Interview

OpenAI CPO Kevin Weil on AI solving open math problems and launching Prism to accelerate science

Jan 29, 2026 with Kevin Weil

Key Points

  • GPT-5.2 now solves open mathematical problems humans have not yet answered, marking the first time AI models are pushing beyond the frontier of human knowledge across multiple scientific domains.
  • OpenAI launched Prism, a scientific collaboration tool integrated into existing ChatGPT accounts, embedding AI directly into researcher workflows rather than requiring manual copy-pasting between applications.
  • Weil envisions fully automated robotic labs where AI generates hypotheses and designs experiments while hardware executes them in parallel, compressing decades of scientific progress into years.
OpenAI CPO Kevin Weil on AI solving open math problems and launching Prism to accelerate science

Summary

OpenAI's chief product officer Kevin Weil is repositioning the company toward making AI a force multiplier for frontier science. Rather than selling general-purpose models, OpenAI is building tooling and workflow integration tailored to how scientists actually work.

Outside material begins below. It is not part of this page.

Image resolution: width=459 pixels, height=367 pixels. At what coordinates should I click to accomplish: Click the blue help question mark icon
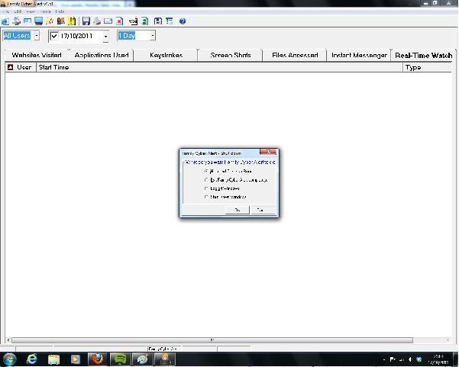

GPT-5.2 now solves open mathematical problems that humans have not yet answered. Weil traces the progression from models performing well on the SAT to graduate-level problems to gold-medal performance at the International Mathematical Olympiad to now contributing novel solutions at the frontier of mathematics. The capability is narrower than it sounds—not every open problem yields, and the results are still being proven across physics, biology, chemistry, and materials science. But the principle is clear. AI models are beginning to push beyond where human knowledge has gone, which Weil frames as the condition for accelerating entire fields by potentially compressing thirty years of scientific progress into five.

The strategy has two pillars. First, improve core models through domain-specific training and reinforcement learning work on frontier problems themselves, paired with integrations of specialized scientific tools such as computer algebra systems for differential equations and protein databases for biology. Second, bring AI directly into the environments scientists use daily rather than requiring them to copy-paste between ChatGPT and their work. OpenAI launched Prism on Tuesday, a scientific writing and collaboration tool accessed through existing ChatGPT accounts. One researcher described GPT-5.2 as a metal detector for hypotheses, using it as a thought partner to prioritize which experiments to run among the dozens he could conceivably pursue.

Weil does not expect a single ChatGPT moment for Prism. Instead, he describes two compounding exponentials. Models become incrementally more useful for any scientist who adopts them, and the pool of scientists actually using these tools expands as word spreads and capabilities cross a credibility threshold. Organic adoption is already happening on Twitter, where researchers show daily examples of solving problems with GPT-5.2, often after years of skepticism about earlier models.

Weil says the robotic lab vision is 100% likely. He imagines the scientist in a lab coat becoming obsolete, replaced by someone in a normal office managing hypothesis generation and experiment design while hardware handles execution at scale and speed. The reinforcement learning loop runs through the physical world. OpenAI does not plan to build robotic labs itself but will partner broadly with existing labs and scientists, acknowledging that science has too much surface area for any one company to cover.

On monetization, Weil clarifies that earlier mention of IP monetization referred specifically to pharma partnerships where OpenAI might share royalties on discoveries, not a new consumer model. Prism users log in with existing ChatGPT accounts and consume API quota or subscription fees as normal. This is not a billion-person consumer play but a mission-focused acceleration effort for a much smaller population of active researchers.

Latency matters for scientific work, though not in the way consumer applications might suggest. Hard frontier problems require models to think for hours, sometimes days, not five-minute ChatGPT interactions. Faster inference, if it compresses a two-day reasoning cycle to six hours or ten minutes, multiplies the number of hypotheses a scientist can test in a fixed period. That acceleration compounds across the field.